6.7 Burnup Credit Evaluation for Commercial Light-Water Reactor (LWR) Spent Nuclear Fuel (SNF) 6.7.1 Limits for the Certification Basis The TN Eagle package burnup credit criticality evaluations for the EOS 37PTH and 32PT DSCs assume a maximum of 5.0 weight-percent U-235 initial enrichment, credit a burnup of no more than 60 GWd/MTU, and take credit for cooling time of no more than 40 years, all of which meet the certification basis limits in NUREG-2216.

6.7.2 Model Assumptions 6.7.2.1 Isotopic Depletion For burned fuel criticality calculations for PWR fuel in the EOS 37PTH DSC and CE 14x14 fuel in the 32PT DSC, the applicant used the STARBUCS sequence of the SCALE 6.1.3 code system. This sequence uses reactor libraries with isotopic compositions as a function of burnup, enrichment, and cool time for a particular fuel type, pre-generated with the TRITON two-dimensional isotopic depletion sequence in the SCALE 6.1.3 code.

The applicant generated specific reactor libraries for all fuel assemblies modeled in the burnup credit criticality analysis, assuming that either a BPRA was present during the entire irradiation, or that control rods were fully inserted during the first 15 GWd/MTU of irradiation in the reactor.

The applicant stated that these absorber exposures were bounding, as BPRAs are rarely

75 inserted for more than one cycle of irradiation, and control rods are rarely inserted beyond the top of the fuel assembly for any amount of irradiation.

For PWR fuel in the EOS 37PTH DSC, the applicant determined that the TN Eagle system was more reactive with fuel that had been exposed to BPRAs for the entire fuel irradiation. For CE 14x14 fuel, BPRAs are not used during irradiation, so the applicant modeled this fuel in the 32PT DSC using the reactor libraries generated with full control rod insertion for the first 15 GWd/MTU of irradiation. The staff agrees with the applicants conclusion that the absorber exposures assumed in the generation of reactor libraries for use in the STARBUCS criticality calculations are conservative, since they bound absorber exposures anticipated for any fuel type during irradiation in a reactor.

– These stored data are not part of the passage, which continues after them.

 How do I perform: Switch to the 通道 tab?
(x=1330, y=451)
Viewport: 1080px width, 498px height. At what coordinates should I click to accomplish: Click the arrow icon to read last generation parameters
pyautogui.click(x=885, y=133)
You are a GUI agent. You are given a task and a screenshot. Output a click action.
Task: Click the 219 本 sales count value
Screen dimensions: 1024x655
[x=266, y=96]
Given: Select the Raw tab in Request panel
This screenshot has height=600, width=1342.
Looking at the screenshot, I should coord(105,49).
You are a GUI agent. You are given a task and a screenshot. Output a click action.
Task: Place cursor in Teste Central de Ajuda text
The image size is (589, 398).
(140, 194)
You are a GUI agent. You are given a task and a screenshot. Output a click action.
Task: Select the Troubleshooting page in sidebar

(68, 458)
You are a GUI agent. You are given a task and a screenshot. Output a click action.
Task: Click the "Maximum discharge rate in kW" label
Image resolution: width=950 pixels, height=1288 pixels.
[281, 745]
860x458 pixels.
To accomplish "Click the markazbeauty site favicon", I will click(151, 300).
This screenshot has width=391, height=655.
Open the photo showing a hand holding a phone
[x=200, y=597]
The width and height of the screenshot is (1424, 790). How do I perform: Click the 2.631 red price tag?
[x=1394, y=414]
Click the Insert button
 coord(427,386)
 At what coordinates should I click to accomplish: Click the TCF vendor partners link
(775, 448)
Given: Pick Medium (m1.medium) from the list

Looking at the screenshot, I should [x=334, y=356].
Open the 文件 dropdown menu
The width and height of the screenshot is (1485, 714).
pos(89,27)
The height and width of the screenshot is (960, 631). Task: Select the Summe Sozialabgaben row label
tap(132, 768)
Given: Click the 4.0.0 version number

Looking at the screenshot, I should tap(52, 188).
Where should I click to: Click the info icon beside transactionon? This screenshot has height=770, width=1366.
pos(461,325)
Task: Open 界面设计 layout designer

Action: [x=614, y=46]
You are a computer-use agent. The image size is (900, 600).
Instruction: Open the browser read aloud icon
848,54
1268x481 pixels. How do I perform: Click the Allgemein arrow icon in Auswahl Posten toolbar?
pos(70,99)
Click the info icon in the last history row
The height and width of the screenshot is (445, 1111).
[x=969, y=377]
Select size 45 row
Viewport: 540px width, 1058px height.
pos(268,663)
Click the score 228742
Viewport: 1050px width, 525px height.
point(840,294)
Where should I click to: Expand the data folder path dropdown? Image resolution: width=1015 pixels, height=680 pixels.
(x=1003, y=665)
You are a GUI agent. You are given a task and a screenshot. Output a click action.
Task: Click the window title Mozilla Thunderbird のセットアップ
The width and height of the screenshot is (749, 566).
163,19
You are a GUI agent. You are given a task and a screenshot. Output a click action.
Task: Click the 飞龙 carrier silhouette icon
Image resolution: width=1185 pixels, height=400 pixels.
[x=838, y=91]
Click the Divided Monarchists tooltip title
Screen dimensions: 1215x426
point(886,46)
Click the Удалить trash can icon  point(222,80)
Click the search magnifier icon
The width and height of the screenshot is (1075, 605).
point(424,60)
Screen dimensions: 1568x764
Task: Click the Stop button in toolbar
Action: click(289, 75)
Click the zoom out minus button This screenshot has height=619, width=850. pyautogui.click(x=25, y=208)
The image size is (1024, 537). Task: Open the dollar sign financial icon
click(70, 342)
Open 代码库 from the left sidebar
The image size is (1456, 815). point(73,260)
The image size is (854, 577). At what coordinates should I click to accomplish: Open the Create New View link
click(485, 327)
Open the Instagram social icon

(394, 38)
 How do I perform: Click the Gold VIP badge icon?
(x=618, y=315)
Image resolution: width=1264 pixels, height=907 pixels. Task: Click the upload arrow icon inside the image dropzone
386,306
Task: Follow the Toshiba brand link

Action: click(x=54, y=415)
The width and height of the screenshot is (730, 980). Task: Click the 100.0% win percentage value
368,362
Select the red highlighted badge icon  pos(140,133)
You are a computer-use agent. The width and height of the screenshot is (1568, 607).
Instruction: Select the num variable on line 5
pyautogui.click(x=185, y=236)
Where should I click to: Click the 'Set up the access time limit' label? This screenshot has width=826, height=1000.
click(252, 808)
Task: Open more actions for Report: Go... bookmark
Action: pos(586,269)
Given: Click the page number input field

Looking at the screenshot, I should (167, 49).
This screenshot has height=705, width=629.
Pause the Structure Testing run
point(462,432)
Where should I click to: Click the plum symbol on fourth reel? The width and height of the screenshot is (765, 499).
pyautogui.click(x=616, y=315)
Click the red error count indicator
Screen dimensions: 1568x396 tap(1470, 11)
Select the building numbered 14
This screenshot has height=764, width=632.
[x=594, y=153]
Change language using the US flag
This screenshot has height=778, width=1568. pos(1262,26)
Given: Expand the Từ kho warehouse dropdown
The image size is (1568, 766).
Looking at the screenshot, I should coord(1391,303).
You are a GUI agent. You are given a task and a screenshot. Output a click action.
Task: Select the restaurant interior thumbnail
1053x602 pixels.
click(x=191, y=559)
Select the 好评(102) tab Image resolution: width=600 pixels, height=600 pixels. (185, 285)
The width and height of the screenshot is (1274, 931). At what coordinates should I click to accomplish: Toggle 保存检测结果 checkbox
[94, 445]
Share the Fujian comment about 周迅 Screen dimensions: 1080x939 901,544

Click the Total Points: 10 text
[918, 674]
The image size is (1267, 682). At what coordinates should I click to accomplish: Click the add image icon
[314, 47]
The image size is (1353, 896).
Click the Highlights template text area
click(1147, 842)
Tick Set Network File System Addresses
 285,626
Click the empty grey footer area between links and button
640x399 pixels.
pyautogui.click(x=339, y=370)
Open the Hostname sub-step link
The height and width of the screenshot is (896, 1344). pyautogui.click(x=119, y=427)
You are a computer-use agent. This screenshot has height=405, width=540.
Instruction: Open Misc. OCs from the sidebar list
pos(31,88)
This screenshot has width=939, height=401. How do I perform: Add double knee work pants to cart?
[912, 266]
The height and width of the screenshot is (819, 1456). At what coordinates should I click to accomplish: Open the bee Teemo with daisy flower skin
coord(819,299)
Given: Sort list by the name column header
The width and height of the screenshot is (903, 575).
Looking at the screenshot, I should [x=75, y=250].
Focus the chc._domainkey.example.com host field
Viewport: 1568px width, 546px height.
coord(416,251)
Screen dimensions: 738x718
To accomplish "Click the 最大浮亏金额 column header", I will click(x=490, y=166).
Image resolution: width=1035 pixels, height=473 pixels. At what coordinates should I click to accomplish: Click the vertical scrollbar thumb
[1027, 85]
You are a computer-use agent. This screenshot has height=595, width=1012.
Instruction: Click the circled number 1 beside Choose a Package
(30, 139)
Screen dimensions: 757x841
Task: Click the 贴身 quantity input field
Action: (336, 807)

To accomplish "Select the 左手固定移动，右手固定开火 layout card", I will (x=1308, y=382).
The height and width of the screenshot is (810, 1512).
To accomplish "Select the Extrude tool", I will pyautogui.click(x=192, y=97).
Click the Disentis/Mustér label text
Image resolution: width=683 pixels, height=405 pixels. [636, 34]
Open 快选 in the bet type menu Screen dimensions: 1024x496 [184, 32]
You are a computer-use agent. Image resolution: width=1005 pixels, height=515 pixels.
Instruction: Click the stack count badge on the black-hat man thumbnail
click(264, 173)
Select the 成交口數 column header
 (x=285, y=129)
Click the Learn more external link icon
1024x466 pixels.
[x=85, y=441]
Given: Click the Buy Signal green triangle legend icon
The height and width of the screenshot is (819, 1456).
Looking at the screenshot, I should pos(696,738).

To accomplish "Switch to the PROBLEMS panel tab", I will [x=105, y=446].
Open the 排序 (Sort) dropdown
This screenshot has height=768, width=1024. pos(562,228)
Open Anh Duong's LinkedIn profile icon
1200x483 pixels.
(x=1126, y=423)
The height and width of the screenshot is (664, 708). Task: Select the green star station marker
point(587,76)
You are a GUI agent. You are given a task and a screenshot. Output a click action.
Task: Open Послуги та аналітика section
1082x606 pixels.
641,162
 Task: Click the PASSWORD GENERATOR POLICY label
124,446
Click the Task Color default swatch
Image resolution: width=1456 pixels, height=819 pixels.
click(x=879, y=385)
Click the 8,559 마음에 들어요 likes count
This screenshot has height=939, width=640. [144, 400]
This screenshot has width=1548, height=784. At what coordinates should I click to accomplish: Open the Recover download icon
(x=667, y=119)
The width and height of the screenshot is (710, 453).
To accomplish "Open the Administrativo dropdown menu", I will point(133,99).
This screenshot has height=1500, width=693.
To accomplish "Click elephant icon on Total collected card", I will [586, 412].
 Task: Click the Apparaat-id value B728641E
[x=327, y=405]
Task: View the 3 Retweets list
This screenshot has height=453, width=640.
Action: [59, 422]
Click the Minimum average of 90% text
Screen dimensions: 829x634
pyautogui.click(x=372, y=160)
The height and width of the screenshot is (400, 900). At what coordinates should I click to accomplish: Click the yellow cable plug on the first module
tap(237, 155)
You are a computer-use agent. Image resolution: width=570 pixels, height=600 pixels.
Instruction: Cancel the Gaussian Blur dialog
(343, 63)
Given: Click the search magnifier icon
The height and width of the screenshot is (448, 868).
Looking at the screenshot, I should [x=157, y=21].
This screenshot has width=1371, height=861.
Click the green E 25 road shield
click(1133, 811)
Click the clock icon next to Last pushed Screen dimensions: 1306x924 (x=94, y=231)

For the burnup credit criticality calculations in the TN Eagle package, the applicant considered the effects of axial burnup distribution. The applicant assumed a burnup-dependent, 18-node axial profile, as shown in table 6.8.2-6 of the SAR. The staff compared the applicants axial profiles to the conservative profiles determined in NUREG/CR-6801, Recommendations for Addressing Axial Burnup in PWR Burnup Credit Analyses,2 and determined that the profiles are consistent with the profiles recommended in this NUREG/CR.

The applicant estimated the isotopic composition of burned fuel as a function of burnup, enrichment, and cooling time, which was subsequently used in the criticality calculations. The model assumptions for the isotopic depletion analysis that affect the reactivity of the package include the core specific power, moderator temperature, fuel temperature, and soluble boron concentration during irradiation. These core operating parameters are given in table 6.8.2-30 of the SAR for the EOS 37PTH DSC, and in table 6.8.5-8 of the SAR for the 32PT DSC. These parameters are also included as loading criteria in section 8.4.1 of the package Operating Procedures.

6.7.2.2 Criticality For the criticality calculations in DSCs evaluated using burnup credit, the applicant considered the effects of axial burnup distribution. The STARBUCS sequence has built-in profiles that are based on the limiting axial profiles from NUREG/CR-6801. The applicant used these profiles in the criticality analysis, as well as one for higher burnup (>38 GWd/MTU) based on NUREG/CR-6801.

The criticality model for burnup credit includes all the limiting features determined for the fresh fuel analyses and scoping calculations. These include a minimum fuel pellet stack density of 96.5 percent of theoretical, no allowance for pellet dishing or chamfer, flooding of the fuel-pellet gap with full density water, no credit for burnable absorbers or natural uranium blankets, most reactive combination of material and fabrication tolerances, eccentric positioning of fuel assemblies in the basket guide tubes, neglecting package spacing provided by the impact limiters, replacing the external neutron shield and stainless steel skin with water, and neglecting fuel assembly structural material that would absorb neutrons or displace moderator, such as grid plates, spacers, rod plenums, end fittings, and channels above and below the active fuel.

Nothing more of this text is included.